Là est sa gloire, car là fut son centre.
**
Beverly Sills fit ses adieux à la scène le 27 octobre 1980 par
un gala d’adieu au NYCO, qui toujours était resté son port d’attache, le lieu de
ses fidélités absolues, jusque dans ses explorations de répertoire les plus
avancées.
Les adieux de Beverly Sills
Elle prit alors la tête de ce qui était sa maison. Elle
en poursuivit la politique artistique en la diversifiant et se montra d’une
efficacité parfaite dans le redressement de ses finances, grevées de dettes,
tout en rendant les spectacles plus accessibles aux moins fortunés.
Elle devint en particulier une figure de ce que les Américains
appellent fund raising – levée de fonds, récolte de bon argent pour les
bonnes causes. Elle en fit profiter le NYCO, mais aussi des œuvres de charité,
auxquelles sa réputation, son rayonnement, son énergie, sa patience, son sourire
et son humour apportèrent beaucoup. Autant de qualités qu’elle continua de
manifester dans divers talk shows fort populaires.
En 1994, le Lincoln Center fit d’elle sa présidente. Elle exerça
son mandat huit ans avant de prendre le large : son mari était malade. Mais en
2002, elle cède aux sirènes du Met, qui lui offre la présidence de son conseil
d’administration. On n’imagine pas Beverly Sills en executive woman à la
dent dure. Mais cette reine donizettienne était capable d’exercer le pouvoir.
**
Née le 25 mai 1929 de parents juifs immigrés (son père, de
Bucarest, sa mère, d’Odessa) dans le quartier populaire de Brooklyn, Belle
Silvermann s’est éteinte d’un cancer du poumon ce 2 juillet 2007.
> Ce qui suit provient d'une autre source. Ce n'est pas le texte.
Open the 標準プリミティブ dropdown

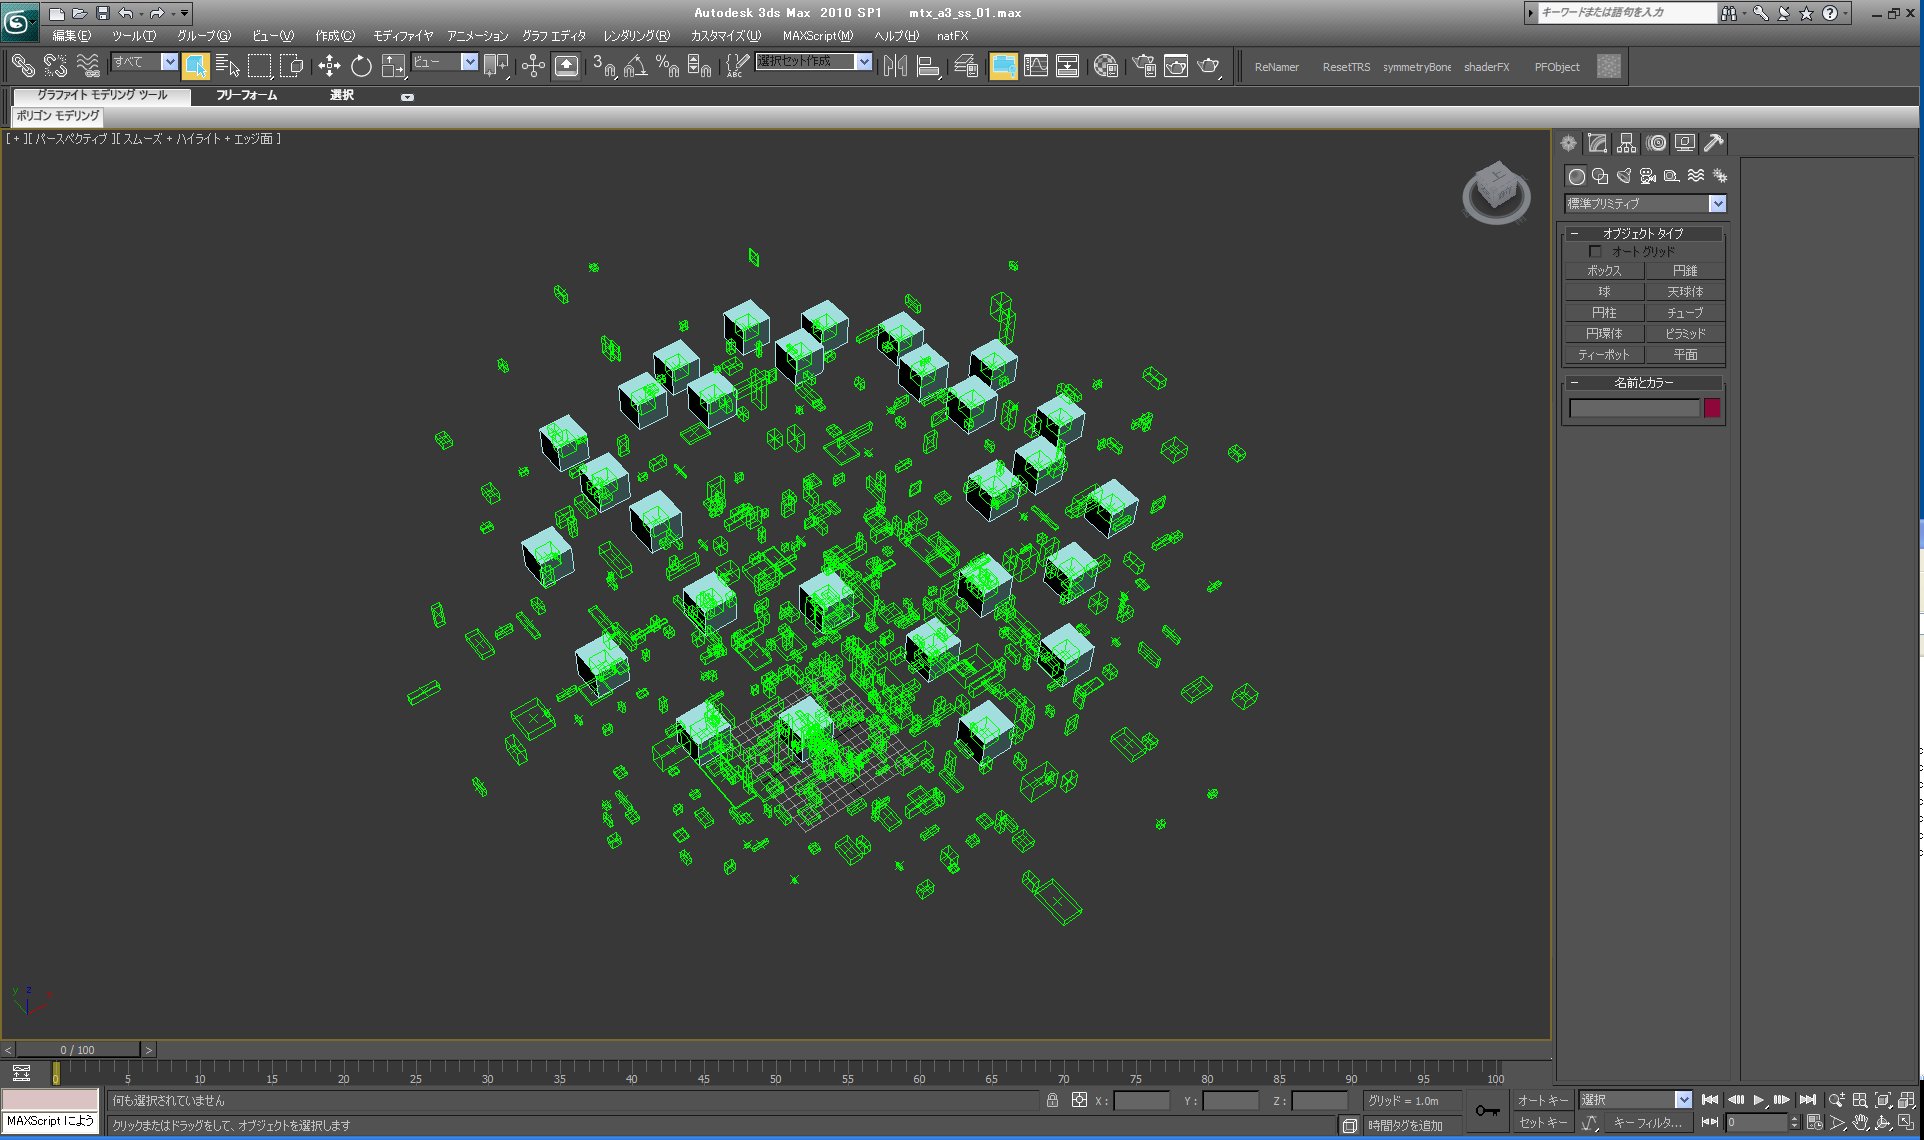click(x=1717, y=204)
Le monde pleure une figure familière, irradiant de bonté ; une
femme qui avait surmonté les pires épreuves pour enfin donner au monde ce
qu’elle pensait pouvoir lui offrir.
Et nous, simples amateurs d’opéra, nous pleurons celle qui avait
mis dans sa voix tout le bonheur que l’existence lui avait refusé, et toutes les
peines qu’elle lui avait imposées – faisant de son chant le reflet le plus pur
et le plus haut de la beauté, de l’humanité et de la dignité.